ダルのサイ・ヤング賞を後押しするライバル右腕2人の“失点”

ダルのサイ・ヤング賞を後押しするライバル右腕2人の“失点”

 カブスのダルビッシュ有(34)が15日(日本時間16日)のインディアンス戦に8勝目(2敗)をかけて登板。7回で今季最多となる9安打を許したものの、3失点と粘りの投球。勝利投手の権利を手にしたが、救援投手が打たれ、メジャー単独トップの8勝目は逃した。

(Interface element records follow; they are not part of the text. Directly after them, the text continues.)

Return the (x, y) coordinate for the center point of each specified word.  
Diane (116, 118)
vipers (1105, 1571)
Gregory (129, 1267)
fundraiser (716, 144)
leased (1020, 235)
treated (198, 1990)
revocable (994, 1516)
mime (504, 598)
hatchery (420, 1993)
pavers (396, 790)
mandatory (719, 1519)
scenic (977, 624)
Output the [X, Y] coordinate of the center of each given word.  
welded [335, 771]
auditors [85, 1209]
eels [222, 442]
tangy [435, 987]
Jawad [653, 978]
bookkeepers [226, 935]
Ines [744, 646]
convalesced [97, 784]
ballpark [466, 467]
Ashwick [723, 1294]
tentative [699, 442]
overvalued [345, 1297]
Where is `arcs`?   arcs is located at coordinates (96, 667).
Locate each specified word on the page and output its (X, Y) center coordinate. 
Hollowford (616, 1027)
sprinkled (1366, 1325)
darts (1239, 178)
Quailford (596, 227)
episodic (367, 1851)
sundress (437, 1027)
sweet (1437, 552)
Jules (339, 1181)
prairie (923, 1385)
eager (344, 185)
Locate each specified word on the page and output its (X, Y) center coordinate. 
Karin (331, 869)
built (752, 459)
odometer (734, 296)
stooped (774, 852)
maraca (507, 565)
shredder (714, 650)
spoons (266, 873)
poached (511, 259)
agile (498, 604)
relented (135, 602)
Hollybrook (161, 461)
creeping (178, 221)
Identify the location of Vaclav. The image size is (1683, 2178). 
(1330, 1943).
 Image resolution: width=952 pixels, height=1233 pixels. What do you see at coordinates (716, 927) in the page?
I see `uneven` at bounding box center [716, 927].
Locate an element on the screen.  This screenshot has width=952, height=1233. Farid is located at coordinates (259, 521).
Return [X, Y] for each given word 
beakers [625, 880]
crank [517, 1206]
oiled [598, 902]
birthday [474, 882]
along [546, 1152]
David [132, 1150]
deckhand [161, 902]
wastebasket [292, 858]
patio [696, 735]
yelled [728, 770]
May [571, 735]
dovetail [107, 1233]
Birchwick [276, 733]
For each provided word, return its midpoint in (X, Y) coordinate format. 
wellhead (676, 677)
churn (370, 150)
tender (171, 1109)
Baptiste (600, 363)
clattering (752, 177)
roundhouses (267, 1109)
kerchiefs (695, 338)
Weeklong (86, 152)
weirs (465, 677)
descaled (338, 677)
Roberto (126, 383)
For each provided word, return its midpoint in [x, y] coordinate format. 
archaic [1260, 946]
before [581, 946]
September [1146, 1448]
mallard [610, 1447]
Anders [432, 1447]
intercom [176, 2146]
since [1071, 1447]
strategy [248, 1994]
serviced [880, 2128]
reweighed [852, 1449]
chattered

 ダルは、リーグトップの勝ち星に加え、同2位の防御率1・77、同7位の奪三振72と、3部門で上位につけており(14日終了時)、サイ・ヤング賞(最優秀投手賞)の有力候補のひとりに挙がっている。

 ダルのライバルは、メッツのデグロム(9試合で4勝1敗、防御率1・67、79奪三振)、レッズのバウアー(9試合で4勝3敗、同1・71、83奪三振)の右腕2人。いずれもメジャーを代表する好投手とはいえ、この2人はマイナス材料を抱えている。

 デグロムは8月中盤に首を寝違えて1度、登板を回避した。バウアーは9試合の登板のうち、今季、特別ルールで実施されている七回制のダブルヘッダーに5試合も登板している。ダルはダブルヘッダー(8月29日のレッズ戦)に1試合登板しているものの、3人の中では唯一、ローテ通りにマウンドに上がっているのだ。

「デグロムの登板回避はマイナス材料になりますが、バウアーのダブルヘッダーでの登板は自分ではコントロールできないだけに失点にはならないでしょう。3人の成績を比べると甲乙つけ難い。最終的にはチームのポストシーズン進出への貢献度が重視されると思う。今季のダルは初戦こそつまずいたが、それ以降は安定した投球でナ・リーグ中地区で首位に立つチームを牽引してきた。他の2人にはないプラス材料です」(スポーツライター・友成那智氏)

 カブスと同地区のレッズは5・5ゲーム差の3位、メッツは首位ブレーブスと6・5ゲーム差のナ・リーグ東地区4位。いずれもポストシーズン進出は微妙な状況だ。

 加えて「デグロムは過去2年連続で受賞しているだけに、ダルが同情票を集める可能性もある」(友成氏)という。